PART OF THE WEEK: Marks & Spencer returns to the FTSE 100

PART OF THE WEEK: Marks & Spencer returns to the FTSE 100

Marks & Spencer returns to the FTSE 100 next week after a four-year absence.

It’s the latest sign that the High Street favorite has got its mojo back.

Shares in M&S will rejoin the blue chip index on Monday, having risen almost 80 per cent this year and is valued at £4.3 billion.

The return to the Footsie – after being relegated for the first time ever in September 2019 – comes amid a long-awaited recovery under chairman Archie Norman.

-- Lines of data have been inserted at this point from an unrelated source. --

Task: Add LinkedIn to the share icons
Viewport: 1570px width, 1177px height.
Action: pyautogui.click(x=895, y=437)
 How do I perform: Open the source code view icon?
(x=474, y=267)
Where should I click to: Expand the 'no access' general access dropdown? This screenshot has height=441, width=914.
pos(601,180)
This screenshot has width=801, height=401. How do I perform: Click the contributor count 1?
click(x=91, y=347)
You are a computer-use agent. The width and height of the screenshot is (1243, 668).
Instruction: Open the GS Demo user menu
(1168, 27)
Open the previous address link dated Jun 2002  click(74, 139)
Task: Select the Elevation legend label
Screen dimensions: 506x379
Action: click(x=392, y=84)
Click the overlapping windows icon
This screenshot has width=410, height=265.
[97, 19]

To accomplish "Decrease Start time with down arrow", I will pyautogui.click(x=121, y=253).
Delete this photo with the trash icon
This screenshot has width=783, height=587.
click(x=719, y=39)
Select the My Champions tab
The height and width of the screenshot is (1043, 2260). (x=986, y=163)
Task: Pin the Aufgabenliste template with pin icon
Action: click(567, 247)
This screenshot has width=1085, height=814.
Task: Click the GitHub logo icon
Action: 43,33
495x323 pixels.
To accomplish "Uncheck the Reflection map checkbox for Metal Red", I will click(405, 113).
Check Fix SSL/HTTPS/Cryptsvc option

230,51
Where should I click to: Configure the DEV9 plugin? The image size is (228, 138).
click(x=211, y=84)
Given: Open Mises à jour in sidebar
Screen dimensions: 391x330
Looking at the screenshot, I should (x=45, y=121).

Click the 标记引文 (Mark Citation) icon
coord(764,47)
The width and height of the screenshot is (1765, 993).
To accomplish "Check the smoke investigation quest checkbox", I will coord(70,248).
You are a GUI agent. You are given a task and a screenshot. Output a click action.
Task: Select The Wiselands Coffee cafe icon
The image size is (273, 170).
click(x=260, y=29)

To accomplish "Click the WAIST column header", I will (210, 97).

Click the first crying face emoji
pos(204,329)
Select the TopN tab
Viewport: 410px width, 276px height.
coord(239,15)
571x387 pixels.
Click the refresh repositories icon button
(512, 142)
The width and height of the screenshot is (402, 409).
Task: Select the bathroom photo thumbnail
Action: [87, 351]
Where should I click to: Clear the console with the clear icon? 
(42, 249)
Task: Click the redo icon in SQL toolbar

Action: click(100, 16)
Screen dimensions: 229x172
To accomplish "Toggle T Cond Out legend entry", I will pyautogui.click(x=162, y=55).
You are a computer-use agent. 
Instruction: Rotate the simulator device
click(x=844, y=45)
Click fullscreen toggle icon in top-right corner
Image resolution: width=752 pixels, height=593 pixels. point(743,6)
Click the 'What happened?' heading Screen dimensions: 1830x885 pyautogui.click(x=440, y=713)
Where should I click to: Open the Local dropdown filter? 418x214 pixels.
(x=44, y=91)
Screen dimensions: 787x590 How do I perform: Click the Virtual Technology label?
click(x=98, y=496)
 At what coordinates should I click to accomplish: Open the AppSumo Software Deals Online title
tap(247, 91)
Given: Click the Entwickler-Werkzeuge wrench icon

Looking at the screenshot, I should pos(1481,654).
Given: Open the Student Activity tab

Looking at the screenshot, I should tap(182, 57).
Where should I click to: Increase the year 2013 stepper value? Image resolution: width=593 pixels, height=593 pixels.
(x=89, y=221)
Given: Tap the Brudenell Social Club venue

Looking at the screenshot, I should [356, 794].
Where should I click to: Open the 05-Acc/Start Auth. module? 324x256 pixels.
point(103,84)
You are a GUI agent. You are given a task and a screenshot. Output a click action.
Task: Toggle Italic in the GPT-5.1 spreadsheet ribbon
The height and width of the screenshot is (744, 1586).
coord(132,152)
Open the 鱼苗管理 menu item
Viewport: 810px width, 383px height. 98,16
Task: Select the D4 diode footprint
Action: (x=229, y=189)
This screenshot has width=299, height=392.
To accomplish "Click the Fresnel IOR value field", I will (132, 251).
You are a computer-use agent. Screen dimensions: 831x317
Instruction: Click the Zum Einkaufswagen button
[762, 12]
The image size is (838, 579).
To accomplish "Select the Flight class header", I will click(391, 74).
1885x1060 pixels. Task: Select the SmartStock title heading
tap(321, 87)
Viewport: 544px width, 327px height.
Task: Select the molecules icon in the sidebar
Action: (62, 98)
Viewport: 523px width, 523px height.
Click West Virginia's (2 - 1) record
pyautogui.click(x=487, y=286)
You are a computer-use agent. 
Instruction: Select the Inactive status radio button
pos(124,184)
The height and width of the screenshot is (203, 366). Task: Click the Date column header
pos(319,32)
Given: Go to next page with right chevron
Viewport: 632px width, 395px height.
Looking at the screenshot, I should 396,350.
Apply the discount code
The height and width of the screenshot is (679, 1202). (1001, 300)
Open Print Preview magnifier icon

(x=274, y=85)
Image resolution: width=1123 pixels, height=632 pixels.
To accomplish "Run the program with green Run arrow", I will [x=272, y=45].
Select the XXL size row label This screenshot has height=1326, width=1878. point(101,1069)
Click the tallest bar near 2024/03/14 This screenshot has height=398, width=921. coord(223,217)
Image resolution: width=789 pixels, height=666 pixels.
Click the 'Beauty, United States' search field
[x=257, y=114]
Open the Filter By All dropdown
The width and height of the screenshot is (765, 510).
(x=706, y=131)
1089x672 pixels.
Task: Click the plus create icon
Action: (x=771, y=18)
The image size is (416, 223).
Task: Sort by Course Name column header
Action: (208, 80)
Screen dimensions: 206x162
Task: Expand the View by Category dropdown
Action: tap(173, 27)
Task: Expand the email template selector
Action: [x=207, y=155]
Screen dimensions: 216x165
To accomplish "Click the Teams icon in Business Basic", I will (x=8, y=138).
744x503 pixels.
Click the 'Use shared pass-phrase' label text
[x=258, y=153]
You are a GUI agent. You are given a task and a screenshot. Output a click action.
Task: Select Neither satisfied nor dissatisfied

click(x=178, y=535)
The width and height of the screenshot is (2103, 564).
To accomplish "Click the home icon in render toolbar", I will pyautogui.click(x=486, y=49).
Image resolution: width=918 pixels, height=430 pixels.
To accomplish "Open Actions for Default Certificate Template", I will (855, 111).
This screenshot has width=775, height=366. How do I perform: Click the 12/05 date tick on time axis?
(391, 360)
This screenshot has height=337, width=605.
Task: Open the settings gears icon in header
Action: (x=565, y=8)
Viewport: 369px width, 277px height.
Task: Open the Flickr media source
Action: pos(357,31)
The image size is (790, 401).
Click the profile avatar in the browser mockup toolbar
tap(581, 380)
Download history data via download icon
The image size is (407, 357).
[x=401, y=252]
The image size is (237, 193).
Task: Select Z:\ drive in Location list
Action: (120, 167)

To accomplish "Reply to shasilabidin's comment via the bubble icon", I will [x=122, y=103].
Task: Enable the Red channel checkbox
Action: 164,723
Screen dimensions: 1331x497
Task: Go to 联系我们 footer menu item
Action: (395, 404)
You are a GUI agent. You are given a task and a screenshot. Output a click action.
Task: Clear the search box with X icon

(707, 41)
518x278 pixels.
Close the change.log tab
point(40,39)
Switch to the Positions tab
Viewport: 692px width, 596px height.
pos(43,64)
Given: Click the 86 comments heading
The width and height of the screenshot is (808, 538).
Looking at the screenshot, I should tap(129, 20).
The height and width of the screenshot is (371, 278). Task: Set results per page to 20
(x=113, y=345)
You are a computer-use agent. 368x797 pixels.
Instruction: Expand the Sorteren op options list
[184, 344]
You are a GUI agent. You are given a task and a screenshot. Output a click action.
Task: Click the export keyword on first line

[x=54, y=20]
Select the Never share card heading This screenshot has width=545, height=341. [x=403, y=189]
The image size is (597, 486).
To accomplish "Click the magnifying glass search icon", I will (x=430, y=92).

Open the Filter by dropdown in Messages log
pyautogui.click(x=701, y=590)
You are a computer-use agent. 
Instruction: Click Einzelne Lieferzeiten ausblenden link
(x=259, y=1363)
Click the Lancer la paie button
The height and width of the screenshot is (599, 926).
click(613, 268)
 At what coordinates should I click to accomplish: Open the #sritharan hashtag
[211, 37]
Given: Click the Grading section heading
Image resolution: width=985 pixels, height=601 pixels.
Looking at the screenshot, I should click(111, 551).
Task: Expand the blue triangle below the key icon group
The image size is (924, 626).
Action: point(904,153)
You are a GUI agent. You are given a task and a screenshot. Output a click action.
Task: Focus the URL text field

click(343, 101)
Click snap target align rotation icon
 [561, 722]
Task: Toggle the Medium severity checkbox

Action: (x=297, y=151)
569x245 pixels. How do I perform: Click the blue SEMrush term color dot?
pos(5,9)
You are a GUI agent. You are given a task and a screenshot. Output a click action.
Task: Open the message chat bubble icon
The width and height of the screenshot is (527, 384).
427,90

M&S’s revival is in stark contrast to the troubles at John Lewis, which this week posted a half-year loss of £59 million and warned its own turnaround will take two years longer than expected.

John Lewis chairman Dame Sharon White said its turnaround plan, which was launched in 2020, will not be completed until 2027-2028.

M&S co-CEOs Stuart Machin and Katie Bickerstaffe outlined their blueprint to overhaul the business in May last year, building on the progress of former boss Steve Rowe.

Their plans got a big boost last month when the company published an unscheduled trading update that showed an 11 percent increase in food sales and a rise of more than 6 percent in its clothing and home division.

That prompted M&S to raise its profit forecasts, prompting a flurry of upgrades from City analysts.

M&S was a founding member of the FTSE 100 in 1984 – a century after the company was founded by Michael Marks and Thomas Spencer in Leeds.